Can a politician who breaks the law be forced to quit his job and be ordered not to run again?

That question could interrupt the Michigan Supreme Court’s summer recess.

The backstory

In 2015 State Senator Virgil Smith of Detroit plead guilty to shooting his ex-wife’s car. As part of the plea bargain, Smith agreed to quit his Senate seat, and to not run for anything again for five years, the duration of his probation.

This isn’t an uncommon arrangement for politicians who run afoul of the law; give up your seat and don’t run again because you violated the public trust.

Smith agreed to that deal, but the judge in the case said, ‘nope.’

“The aspect of the plea which required him to resign from his office, and not hold public office or appointed office during his probation offends the state constitution,” Wayne County Circuit Court Judge Lawrence Talon ruled. He said the judicial branch can’t force a lawmaker to resign even if the lawmaker agrees to it. Constitutional separation of powers.

Not so fast

Wayne County Prosecutor Kym Worthy wasn’t happy with that ruling. So, she went to the Michigan Court of Appeals to enforce the plea deal.

But, by then, Smith hadalready resigned from the Senate. And courts like to deal only with active questions. So, they said, ‘Smith’s already resigned, so there’s no point in us ruling. And he’s not running for anything, so there’s no point in us ruling.’

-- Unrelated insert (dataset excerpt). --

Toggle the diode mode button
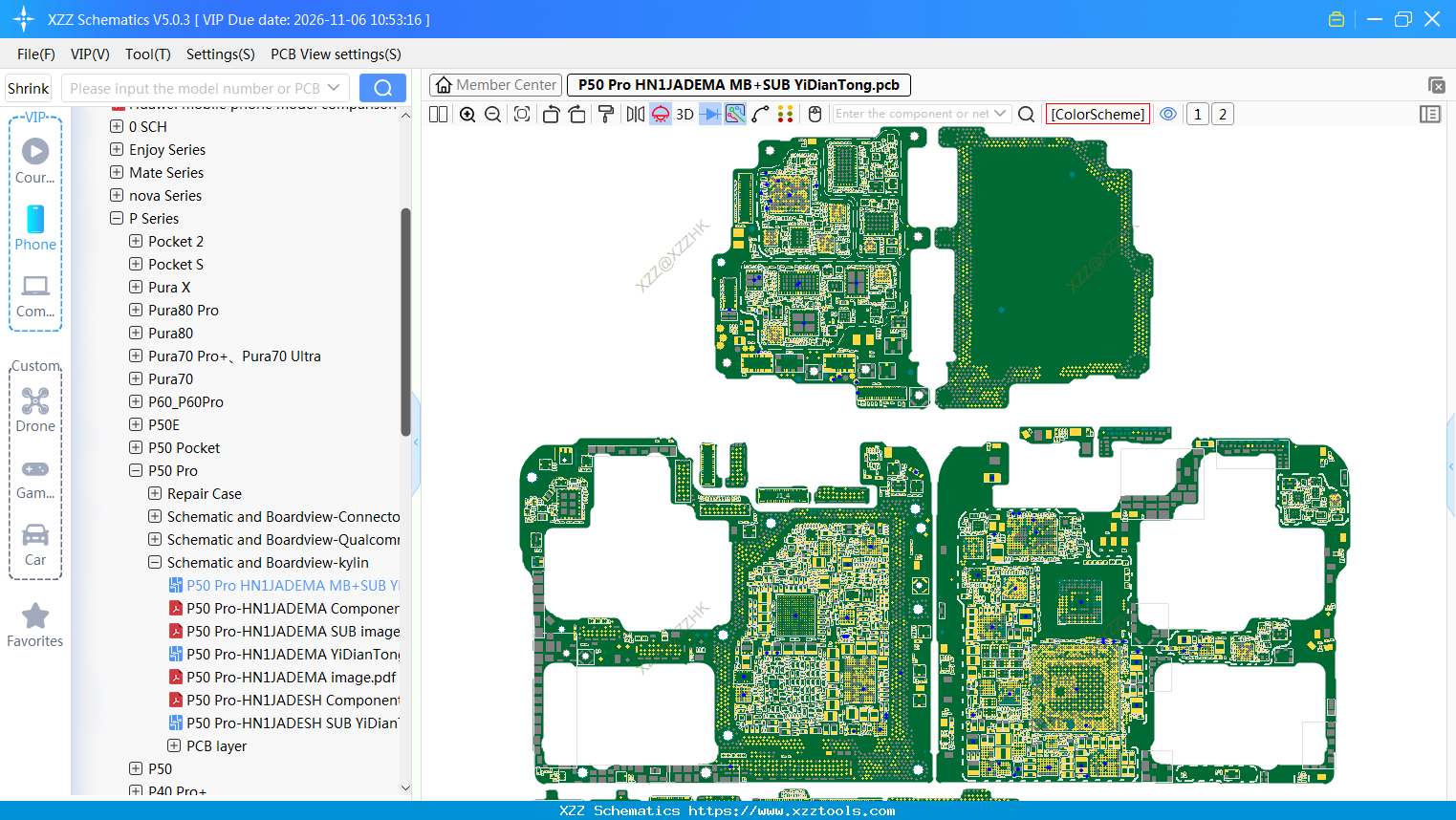This screenshot has height=820, width=1456. coord(710,115)
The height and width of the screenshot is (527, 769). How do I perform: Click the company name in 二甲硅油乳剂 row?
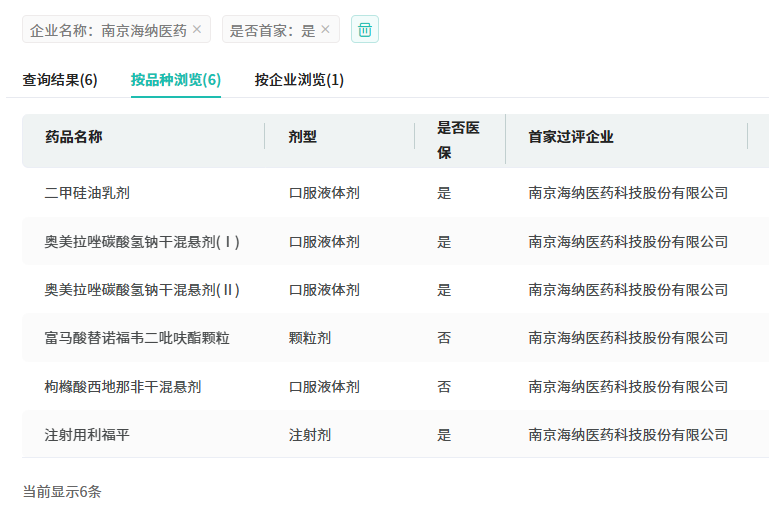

But, then, this summer, Virgil Smith decided to run for the Detroit City Council. And in last Tuesday’s primary, he came out as one of the top two candidates.

So, now Prosecutor Worthy is back, saying: it’s no longer a moot question. She just went to the Michigan Supreme Court and filed an emergency appeal. She says there needs to be an answer by next week, the deadline to get ballots for November to the printer.

Legal questions

Worthy says voters need to know whether Virgil Smith is eligible to run. And to know whether there’s some chance that, if he wins, he still might be forced to step down.

But there’s nothing forcing the Supreme Court to issue a ruling or an order by next week. It’s simply Worthy’s request.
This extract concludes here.